Hue bridge died - options?

So today I realized that all my Hue lights (50+ devices) were not working. After some basic troubleshooting, it seems the bridge is dead. I’ve contacted Philips Hue support via Twitter to see if they have any sensible suggestions for resolving this but I have a feeling the hub is dead.

As I have 50+ devices, I’m not looking forward to having to manually reset each and every device and then re-adding them to my system but I’m starting to come to terms with the fact that is what I’ll have to do.

Question then becomes, should I get a new Philips Hue hub or can I move all the devices over to my Tasmota-based Sonoff hub? Any suggestions?

You could use a Tasmota-flashed Sonoff ZBBridge as a remote adapter but it is absolutly not recommend if want a stable setup (because such a bridge will use Wi-Fi to tunnel serial protocol communication that is designed to directly connected so not meant to even be disconnected even temporarly like WiFi does sometimes), instead recommend buy one (or) more CC2652P based Zigbee Coordinator USB adapter like the ITead’s “Sonoff Zigbee 3.0 USB Dongle Plus” (model “ZBDongle-P”) as then you have the option to use either Home Assistant’s own native/built-in “Zigbee Home Automation (ZHA)” integration or the popular third-party Zigbee2MQTT solutions as your Zigbee gateway, or optionally you could even use/test both separately at the same time as long as they have their own Zigbee Coordinator USB adapter (but they will not be aware of each other in any way and each devices can only connect to one of them, however you can use devices from any of those inside Home Assistant and integrate such devices there if needed, still the general recommendation is to only use a single Zigbee solution if possible as consolidatiing all Zigbee devices on one common Zigbee network makes better use of its network mesh capabilities).

--------------------

REQUESTS:
a) In the Hue bridge discussion, transcribe the passage between "So today I realized" and "hub is dead.", inclusive.
b) Through which channel was Philips Hue support contacted, according to the Hue bridge discussion?
c) Condense the paragraph of the Hue bridge discussion that begins "So today I realized" into a shorter version that keeps its main facts.

MATERIAL:
--------------------

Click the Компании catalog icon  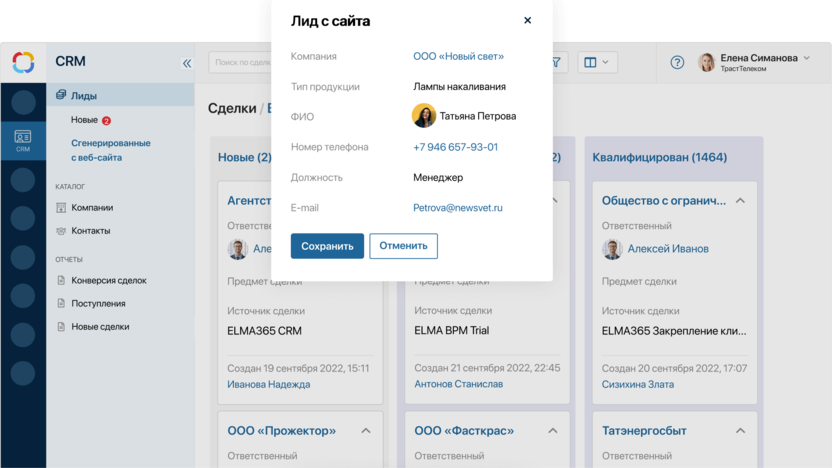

--------------------

SOLUTION SET:
a)
So today I realized that all my Hue lights (50+ devices) were not working. After some basic troubleshooting, it seems the bridge is dead. I’ve contacted Philips Hue support via Twitter to see if they have any sensible suggestions for resolving this but I have a feeling the hub is dead.

b) Twitter.

c) All of the Hue lights (more than 50 devices) stopped working, and basic troubleshooting suggests the bridge is dead. Philips Hue support has been contacted via Twitter for suggestions, though the hub is believed to be dead.